Time Honored Latin American Recipes from Cuba

When most Americans hear Latin American recipes they automatically think of Mexican food. While Mexican food is delicious and well represented in most major U.S. cities (though conspicuously absent from Miami for some reason), there are also great Latin American recipes and dishes from other countries and you will be missing out if you donít know about them. One of the greatest countries for culinary delights and food completely different from Mexican food is the big island nation of Cuba.

Cuba, located just 90 miles off the southern tip of Florida in the warm waters of the Caribbean, has always been a Mecca for food lovers. Ever since the great author Ernest Hemingway went ex-pat and decided to spend the rest of his life there, living and fishing off the coast of Varadero and Havana, Cuba has attracted tourists and culture lovers from around the world.

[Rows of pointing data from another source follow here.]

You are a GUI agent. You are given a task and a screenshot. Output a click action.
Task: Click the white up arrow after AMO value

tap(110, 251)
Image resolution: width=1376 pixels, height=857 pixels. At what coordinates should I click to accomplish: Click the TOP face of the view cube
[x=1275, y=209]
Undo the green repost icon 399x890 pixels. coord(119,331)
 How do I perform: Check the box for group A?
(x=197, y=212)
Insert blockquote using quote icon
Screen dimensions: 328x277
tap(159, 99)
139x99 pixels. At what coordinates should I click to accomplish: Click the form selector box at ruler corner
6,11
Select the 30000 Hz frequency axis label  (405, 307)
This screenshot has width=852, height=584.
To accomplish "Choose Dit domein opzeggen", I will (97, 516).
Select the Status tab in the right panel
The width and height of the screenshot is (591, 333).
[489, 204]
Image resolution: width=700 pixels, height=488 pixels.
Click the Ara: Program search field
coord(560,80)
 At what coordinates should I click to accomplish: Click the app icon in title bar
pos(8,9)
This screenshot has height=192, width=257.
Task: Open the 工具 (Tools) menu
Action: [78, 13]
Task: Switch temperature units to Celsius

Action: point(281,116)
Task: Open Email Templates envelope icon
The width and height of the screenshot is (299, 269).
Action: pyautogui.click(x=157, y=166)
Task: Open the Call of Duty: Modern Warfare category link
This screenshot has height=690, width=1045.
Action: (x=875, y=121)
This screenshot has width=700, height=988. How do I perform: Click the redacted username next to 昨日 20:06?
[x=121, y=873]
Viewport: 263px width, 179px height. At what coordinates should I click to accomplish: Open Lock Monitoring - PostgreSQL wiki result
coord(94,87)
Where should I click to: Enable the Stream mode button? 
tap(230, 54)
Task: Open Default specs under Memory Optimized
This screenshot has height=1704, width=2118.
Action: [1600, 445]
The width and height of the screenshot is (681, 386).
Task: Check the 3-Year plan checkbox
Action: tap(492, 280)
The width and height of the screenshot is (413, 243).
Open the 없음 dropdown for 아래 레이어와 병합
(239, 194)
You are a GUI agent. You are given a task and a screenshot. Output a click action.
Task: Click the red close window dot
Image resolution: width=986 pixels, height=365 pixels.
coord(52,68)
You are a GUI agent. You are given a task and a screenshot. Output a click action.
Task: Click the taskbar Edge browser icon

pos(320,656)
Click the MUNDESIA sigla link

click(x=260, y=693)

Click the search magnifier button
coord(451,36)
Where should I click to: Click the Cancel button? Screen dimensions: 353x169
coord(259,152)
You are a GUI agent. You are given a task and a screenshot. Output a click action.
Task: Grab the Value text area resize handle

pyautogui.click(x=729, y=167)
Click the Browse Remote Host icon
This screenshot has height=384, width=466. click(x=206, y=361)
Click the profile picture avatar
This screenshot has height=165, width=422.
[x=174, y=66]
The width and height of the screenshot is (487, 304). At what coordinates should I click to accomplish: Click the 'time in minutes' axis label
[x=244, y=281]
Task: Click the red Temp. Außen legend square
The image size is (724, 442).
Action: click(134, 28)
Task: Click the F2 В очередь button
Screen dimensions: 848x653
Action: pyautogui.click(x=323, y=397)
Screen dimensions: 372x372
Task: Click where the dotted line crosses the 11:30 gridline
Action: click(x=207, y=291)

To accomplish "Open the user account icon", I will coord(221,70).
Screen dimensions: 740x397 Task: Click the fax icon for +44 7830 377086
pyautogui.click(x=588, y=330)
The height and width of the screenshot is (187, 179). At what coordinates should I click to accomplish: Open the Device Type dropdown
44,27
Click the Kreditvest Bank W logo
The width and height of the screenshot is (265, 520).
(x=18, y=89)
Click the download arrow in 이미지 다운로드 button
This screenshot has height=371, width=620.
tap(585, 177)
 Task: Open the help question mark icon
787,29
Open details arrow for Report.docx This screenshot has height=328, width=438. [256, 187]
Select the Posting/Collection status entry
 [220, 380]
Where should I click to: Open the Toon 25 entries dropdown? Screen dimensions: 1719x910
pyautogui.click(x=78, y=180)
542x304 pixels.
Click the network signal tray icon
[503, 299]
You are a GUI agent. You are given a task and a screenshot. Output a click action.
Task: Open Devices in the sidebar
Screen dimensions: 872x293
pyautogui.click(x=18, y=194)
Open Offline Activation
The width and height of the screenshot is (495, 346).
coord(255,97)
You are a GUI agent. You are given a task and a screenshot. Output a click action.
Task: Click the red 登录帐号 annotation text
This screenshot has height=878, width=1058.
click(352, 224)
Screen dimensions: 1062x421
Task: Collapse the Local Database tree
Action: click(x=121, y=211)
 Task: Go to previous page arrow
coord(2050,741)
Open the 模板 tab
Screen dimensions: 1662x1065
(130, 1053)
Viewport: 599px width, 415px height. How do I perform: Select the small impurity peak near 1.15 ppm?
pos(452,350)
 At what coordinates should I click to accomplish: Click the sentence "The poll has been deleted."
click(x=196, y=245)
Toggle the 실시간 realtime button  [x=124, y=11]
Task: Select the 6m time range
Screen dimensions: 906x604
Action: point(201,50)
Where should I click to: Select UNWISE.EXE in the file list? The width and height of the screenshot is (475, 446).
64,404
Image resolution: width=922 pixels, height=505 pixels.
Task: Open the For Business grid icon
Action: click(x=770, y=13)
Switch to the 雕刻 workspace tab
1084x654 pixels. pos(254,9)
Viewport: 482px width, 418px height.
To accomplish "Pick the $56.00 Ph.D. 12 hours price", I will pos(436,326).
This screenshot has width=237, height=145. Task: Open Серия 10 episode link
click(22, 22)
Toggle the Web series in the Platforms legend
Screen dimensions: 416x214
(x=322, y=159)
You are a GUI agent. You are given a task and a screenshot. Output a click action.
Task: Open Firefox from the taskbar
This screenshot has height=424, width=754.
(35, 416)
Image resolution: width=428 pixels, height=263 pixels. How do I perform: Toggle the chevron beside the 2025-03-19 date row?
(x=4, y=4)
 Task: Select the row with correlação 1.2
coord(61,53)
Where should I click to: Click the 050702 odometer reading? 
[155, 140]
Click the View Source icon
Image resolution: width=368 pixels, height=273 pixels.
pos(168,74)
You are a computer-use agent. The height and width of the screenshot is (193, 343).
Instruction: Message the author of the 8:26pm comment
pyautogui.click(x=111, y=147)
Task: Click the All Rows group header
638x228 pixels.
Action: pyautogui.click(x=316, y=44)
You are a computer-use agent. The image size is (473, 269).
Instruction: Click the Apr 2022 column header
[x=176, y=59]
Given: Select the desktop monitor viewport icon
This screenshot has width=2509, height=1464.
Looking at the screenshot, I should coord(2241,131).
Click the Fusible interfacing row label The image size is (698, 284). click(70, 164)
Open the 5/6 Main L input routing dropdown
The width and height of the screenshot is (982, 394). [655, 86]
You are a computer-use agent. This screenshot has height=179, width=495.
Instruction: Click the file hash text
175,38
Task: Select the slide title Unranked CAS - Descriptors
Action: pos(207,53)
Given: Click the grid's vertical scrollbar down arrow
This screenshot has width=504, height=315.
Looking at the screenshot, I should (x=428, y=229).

Even though the U.S. has had an embargo on the island since the 1960s when Castro plotted with the Soviets and built missile launch sites throughout the island, most of the rest of the world has not shared our disdain for the sovereign nation. Tourists, fun and adventure seekers from all over the world, and culinary gourmets have been coming to the island country for many, many years. They have discovered the wonderful traditional foods of Cuba, many of which owe their heritage to Spain and Africa, a powerful blend of old world and new.

One of the staples of everyday Latin American recipes from Cuba is the simple potaje (pronounced po-ta-he) or soup of black beans. Served over plain white rice, this simple dish is perfectly seasoned and served as a side dish with lots of other traditional Cuban fare such as fried plantains (sweet or salty), fritters, croquettes, or thinly cut French fries.

Another of the great and simple Latin American recipes is seasoned ground beef called picadillo (pronounced pick-a-diyo) and usually served over rice with the black bean potaje on the side. Some island chefs add whole or sliced green olives and/or raisins but most just leave it plain and simple. This is an addictive dish and when combined with the black beans and rice it is just simply wonderful home-cooked comfort food.

Cuban cuisine features many wonderful soups and stews, most of them dating back to the colonial days when Spanish influence was primary. Caldo de Gallego (literally translated as Broth of Galiceans) is made with whole white beans and collard greens and is definitely one of the most prized of Latin American recipes. Other traditional Cuban soups include Sopa de Lentejasî (lentil soup) and Sopa de Albondigasî (meatball soup).

Cuban food has found its way into the hearts of many Americans over the years, especially in the bigger cities like New York and Los Angeles with their larger Cuban immigrant populations. Almost all Cuban restaurants will have some fun salsa music on the weekends and you can bring a bunch of friends and really have a great time.